Kenan Evren’in Genelkurmay Başkanlığı’na geldiği 1978 yılıyla başlayan süreç, Türkiye’de sağ-sol çatışmasının en kanlı halini aldığı dönemdi. Ülkede sonu gelmeyen siyasi cinayetler ve faili meçhuller, bitmek bilmeyen öğrenci olayları genel görüntüyü veriyordu. Siyasi kamplaşmanın yanısıra, Anadolu’da Alevi-Sünni gerilimi de gittikçe tırmandırılıyordu. Evren’e 12 Eylül 1980 darbesinin kapılarını açan da, ülkede akan kanın durdurulamaması ve kaos ortamının düzelmiyor oluşuydu. Şiddetin her geçen gün tırmanması, “askerin yönetime el koyması fikrinin” daha da güçlenmesine yol açtı. Evren ve diğer komutanların elini güçlendiren son kanlı olaylar, 1978 Aralık ayında Kahramanmaraş’ta yaşandı. Yaklaşık 100 Alevinin hayatını kaybettiği olayların ardından, dönemin Başbakanı Bülent Ecevit, Evren’i çağırarak Kahramanmaraş’taki olaylardan dolayı bazı illerde sıkıyönetim ilan etme kararını bildirdi. Sıkıyönetim ilanı, askerin nüfuzunun artması için kaçınılmaz bir fırsattı. Bu gelişmenin ardından Genelkurmay ülkenin içinde bulunduğu durumla ilgili daha fazla söz sahibi oldu. 27 Aralık 1979 tarihinde Evren’in liderliğindeki Türk Silahlı Kuvvetleri, tüm kuvvet komutanlarının imzasıyla dönemin Cumhurbaşkanı Fahri Korutürk’e, ülkenin gidişatıyla ilgili bir “uyarı mektubu” verdi. Çatışmaların sürmesi sonucunda kaçınılmaz son olarak görülen askeri darbe 12 Eylül 1980 tarihinde gerçekleşti. Türkiye halkı sabah tank sesiyle uyandı, bütün sokaklar askerler tarafından tutulmuştu.

“Bizim çocuklar başardı”

12 Eylül gecesi asker harekete geçmeden dakikalar önce, dönemin ABD Ankara Büyükelçiliği, darbeyi Merkezi Haberalma Ajansı (CIA) Türkiye Masası Şefi Paul Henze’e telgrafla rapor etti.
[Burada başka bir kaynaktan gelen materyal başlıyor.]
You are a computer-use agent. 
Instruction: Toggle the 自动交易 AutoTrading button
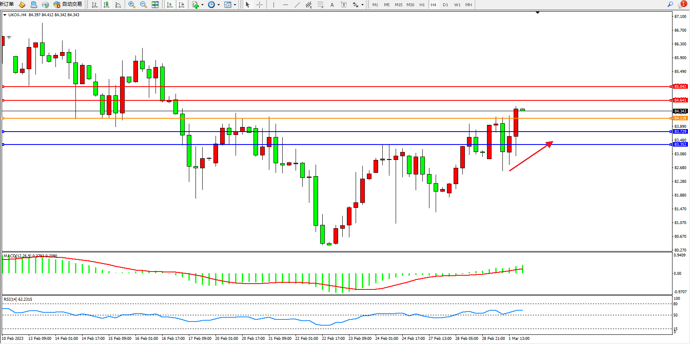pos(68,4)

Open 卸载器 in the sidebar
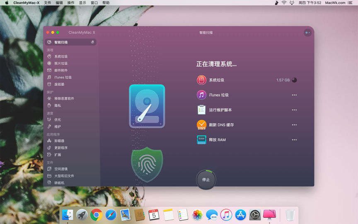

Henze de hemen konser izleyen dönemin Başkanı Jimmy Carter’ın yanına giderek “Our boys did it-Bizim çocuklar başardı” sözüyle duyurdu. Genelkurmay Başkanı Evren, ülke yönetiminin başına geçti. Evren, Milli Güvenlik Konseyi’nin (MGK) başkanı olarak, 1983 genel seçimine kadar ülkeye ilişkin tüm kritik kararları aldı. 24 Ocak Kararları’nı hazırlayan Turgut Özal, darbeden sonra, bu politikaları devam ettirmek amacıyla Bülend Ulusu Hükümeti’nde ekonomiden sorumlu Başbakan yardımcılığı görevine getirildi. 1983 yılındaki seçimlerde, Özal’ın başında bulunduğu Anavatan Partisi ise yüzde 45 oy oranı ve 211 sandalyeyle tek başına iktidara geldi. PKK da bu dönemde örgütlenmesini gerçekleştirdi ve ilk büyük silahlı saldırılarını başlattı.

Darbe ve eyalet

12 Eylül darbesinin mimarı Kenan Evren, eyalet sisteminin savunucularının başında yer alıyor. Evren’in talimatıyla 1983’te ülkenin 8 eyalete bölünmesiyle ilgili bir kararname hazırlanmıştı. 1 Mart 2007’de Hürriyet gazetesine konuşan Evren, eyalet sistemine geçilmesi gerektiğini tekrarlamıştı. Türkiye’nin 8 eyalete bölünebileceğini ifade eden Evren, bu eyaletleri “Ankara, İstanbul, İzmir, Adana, Erzurum, Diyarbakır, Eskişehir, Trabzon” olarak sıralamıştı. Evren, şunları kaydetmişti: “Cumhurbaşkanı iken Bavyera’yı ziyarete gitmiştim. Baktım üç bayrak çekmişler. Bir Türk, öteki Alman bayrağıydı. Bu üçüncüsü ne bayrağı diye sordum. ’Burası Bavyera Eyaleti, onun bayrağı’ dediler. Birçok ülkede bu var. Amerika da böyle yönetiliyor. Pakistan da. Yönetim zorlaşınca ülkeler eyaletlere bölünüyor. Türkiye’de mutlaka eyalet sistemine geçecek.”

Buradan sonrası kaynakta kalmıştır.